Bahkan di tingkat institusi Polri, kasus itu mungkin dianggap sebagai keberhasilan Polri mengungkap kejahatan, namun jika ditelusuri ulang bukan tidak mungkin, akan banyak sekali kasus yang tersembunyi.
Praduga ini bukan tak beralasan, dengan perilaku oknum, yang paling tidak merepresentasikan institusinya menjadikan institusi Polri sendiri rusak nama baiknya. Begitu juga dengan perilaku arogansi yang jelas terjadi di lapangan.
Nilai-nilai Tribrata memang sulit jika sepenuhnya dipaksakan ditaati oleh setiap anggota Polri. persis seperti butir-butir Pancasila yang ditanamkan kepada setiap warga Negara, terutama para pejabat Negara, namun realitasnya justru merekalah banyak merangkap profesi “pejabat-penjahat” yang sesungguhnya.

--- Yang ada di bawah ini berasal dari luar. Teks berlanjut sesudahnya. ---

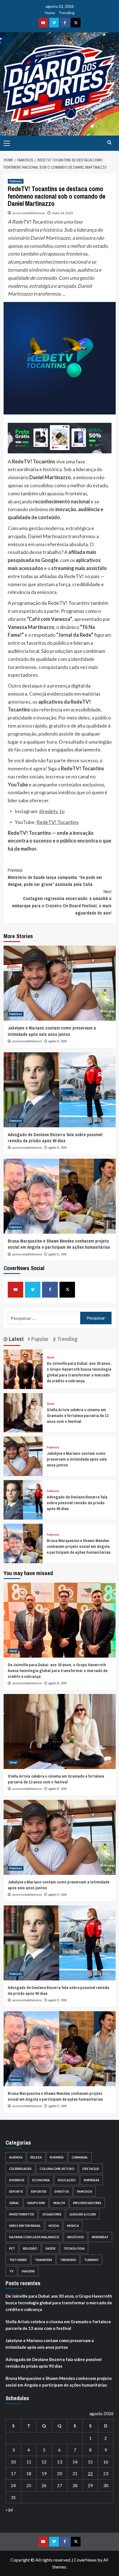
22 (90, 2473)
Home (50, 12)
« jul (9, 2509)
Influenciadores (87, 2203)
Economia (41, 2180)
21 (75, 2473)
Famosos (15, 181)
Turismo (91, 2260)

Memang polisi bukanlah mesin seperti robot atau manusia purnarupa. Mereka memiliki hati nurani.
Pada dasarnya setiap manusia memiliki dasar dari niat jahat-delik (actus reus), sebaliknya juga ada means rea, sikap batin pelaku saat melakukan kejahatan, pertanggungjawaban-- itu kodrat bawaan manusia.
Sebenarnya, ketika bicara tentang Polri dengan kewajibannya, sangat kompleks. Namun saat melayani masyarakat punya prinsip seimbang antara hukum dan moral. Idealnya, tindakannya menjadi terukur, tidak sembarangan, bertanggung jawab sesuai hukum.

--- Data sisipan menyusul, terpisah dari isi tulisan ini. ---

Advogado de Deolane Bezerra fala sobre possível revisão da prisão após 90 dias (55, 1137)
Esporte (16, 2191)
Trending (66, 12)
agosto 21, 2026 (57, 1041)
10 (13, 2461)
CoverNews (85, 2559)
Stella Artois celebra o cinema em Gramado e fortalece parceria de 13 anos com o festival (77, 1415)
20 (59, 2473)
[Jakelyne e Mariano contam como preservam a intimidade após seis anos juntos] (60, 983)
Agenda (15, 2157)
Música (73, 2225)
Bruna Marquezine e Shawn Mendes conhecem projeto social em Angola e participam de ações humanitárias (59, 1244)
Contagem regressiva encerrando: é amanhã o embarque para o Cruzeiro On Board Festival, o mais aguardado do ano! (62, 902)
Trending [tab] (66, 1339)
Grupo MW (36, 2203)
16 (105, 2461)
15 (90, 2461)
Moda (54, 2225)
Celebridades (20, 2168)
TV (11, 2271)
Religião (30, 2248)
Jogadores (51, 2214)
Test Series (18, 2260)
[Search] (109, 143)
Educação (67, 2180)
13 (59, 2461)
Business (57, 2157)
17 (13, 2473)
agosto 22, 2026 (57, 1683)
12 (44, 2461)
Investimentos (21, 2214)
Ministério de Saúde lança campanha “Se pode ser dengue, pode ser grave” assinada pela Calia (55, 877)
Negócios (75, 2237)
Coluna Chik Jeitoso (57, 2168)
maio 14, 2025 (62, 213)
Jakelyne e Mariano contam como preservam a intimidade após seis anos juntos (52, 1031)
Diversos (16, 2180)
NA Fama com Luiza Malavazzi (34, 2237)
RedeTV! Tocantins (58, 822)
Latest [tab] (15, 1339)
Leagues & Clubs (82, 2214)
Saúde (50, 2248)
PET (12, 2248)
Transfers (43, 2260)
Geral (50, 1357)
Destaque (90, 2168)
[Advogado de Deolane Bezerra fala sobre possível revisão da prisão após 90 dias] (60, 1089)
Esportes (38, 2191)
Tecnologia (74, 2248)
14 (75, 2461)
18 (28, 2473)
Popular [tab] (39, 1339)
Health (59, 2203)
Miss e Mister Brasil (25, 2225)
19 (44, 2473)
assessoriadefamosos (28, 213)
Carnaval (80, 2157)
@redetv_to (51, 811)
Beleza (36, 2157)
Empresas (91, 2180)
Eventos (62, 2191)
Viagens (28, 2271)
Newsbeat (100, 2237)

Lebih memilih mencegah, menghambat, menghentikan tindak kejahatan yang mengancam keselamatan, atau membahayakan jiwa, dan kehormatan kesusilaan masyarakat yang dilindunginya, daripada bertindak represif.
Wujudnya nilai-nilai diskresi. Ketika mendapat wewenang, pertimbangannya tidak sepele. Di antara batas hukum dan moral. Bertindak tidak boleh gegabah, bahkan harus sesuai legalitas, proporsionalitas, preventif, nesesitas, bukan pamer kuat dan kuasa.
Maka sebelum tembakan ke arah tubuh pelaku kejahatan, didahului tembakan ke udara, dan jika peluru dilesatkan akan dipilih area yang tidak langsung mematikan, kecuali kondisi darurat.
Di sanalah komitmen etika profesi nilai-nilai Tribrata mestinya dijaga dengan baik melalui profesionalitas sikap. Karena polisi memang bukan cyborg apalagi robot!
Belakangan semakin banyak saja kasus para anggota Polri sebagai oknum yang terbongkar kejahatannya. Peran publik sebagai kontrol sosial tak lepas dari keberhasilan mendukung upaya institusi Polri mereformasi dirinya.
Peran media sosial sebagai mediumnya juga efektif layaknya whistleblower yang meniupkan "peluang siaga kejahatan" hingga bisa didengar oleh institusi di kantor Pusat, termasuk oleh Kapolri.
Namun tetap saja pekerjaan rumah institusi Polri masih sangat luar biasa, relasi kuasa "kerajaan-kerajaan kecil pungli" seperti pertambangan, niaga BBM, perkebunan, perdagangan gelap, hingga transaksi narkoba dan trafficking masih kelam menyelimuti institusi Polri sebagai "godaan" tak tertahankan.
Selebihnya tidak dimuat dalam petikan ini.